Charles Anderson Wolverton (October 24, 1880 – May 16, 1969) was a Republican Party politician who represented New Jersey's 1st congressional district in the United States House of Representatives for nearly 32 years, from 1927 to 1959.

Career
After receiving a law degree from the University of Pennsylvania in 1900, Wolverton practiced law in his native Camden, New Jersey. He was Camden County prosecutor from 1906 to 1913 and special assistant attorney general of New Jersey in 1913 and 1914.

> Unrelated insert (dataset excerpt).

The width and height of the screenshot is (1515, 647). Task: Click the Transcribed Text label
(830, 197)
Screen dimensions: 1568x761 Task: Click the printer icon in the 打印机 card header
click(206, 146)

Wolverton was then elected to the New Jersey State House of Assembly (1915–1918) becoming speaker in 1918. Wolverton first ran for a Congressional seat in 1926, winning that election and eventually serving 16 terms as a representative.

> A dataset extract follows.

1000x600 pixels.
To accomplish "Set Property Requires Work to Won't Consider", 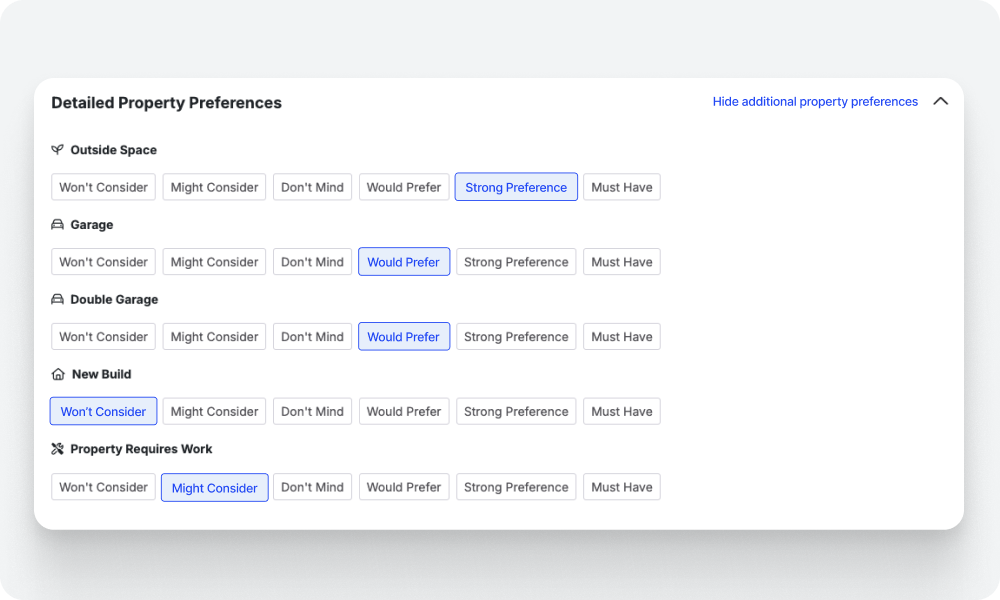I will [x=103, y=487].
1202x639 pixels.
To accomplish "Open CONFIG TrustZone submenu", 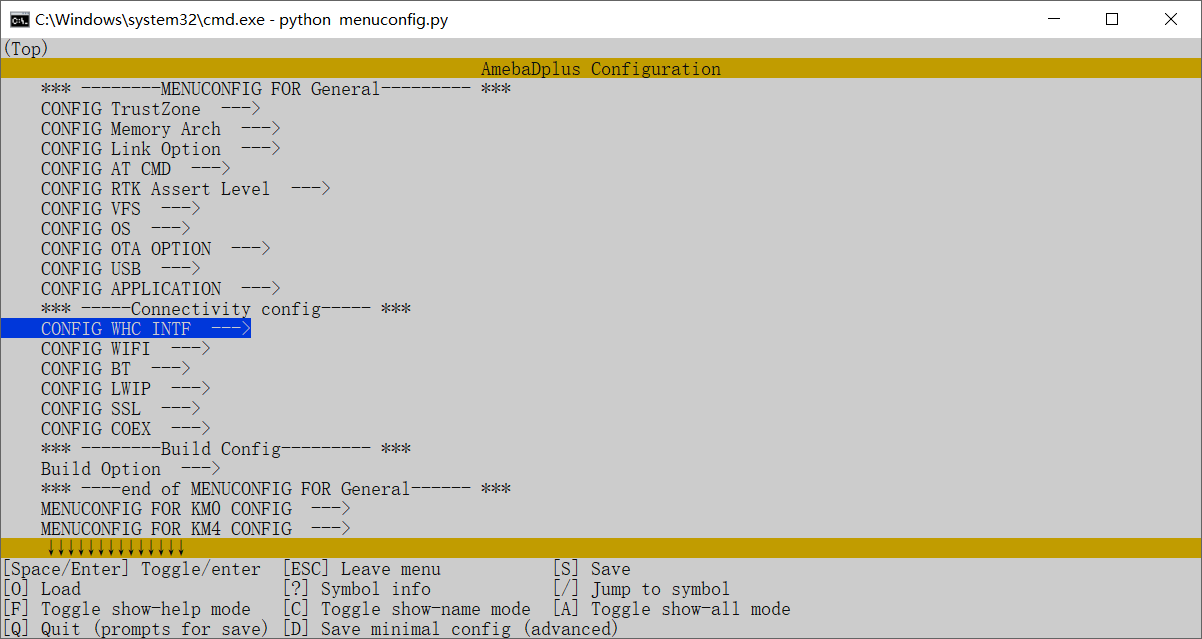I will pos(150,109).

Wolverton eventually became chairman of the influential Interstate and Foreign Commerce Committee. During his tenure in the US House Wolverton crossed the aisle, voting for a number of FDR's New Deal programs. In 1933 he voted for the National Industrial Recovery Act. In 1935 he voted for the Social Security Act. In 1947-8, he served on the Herter Committee.   Wolverton voted in favor of the Civil Rights Act of 1957.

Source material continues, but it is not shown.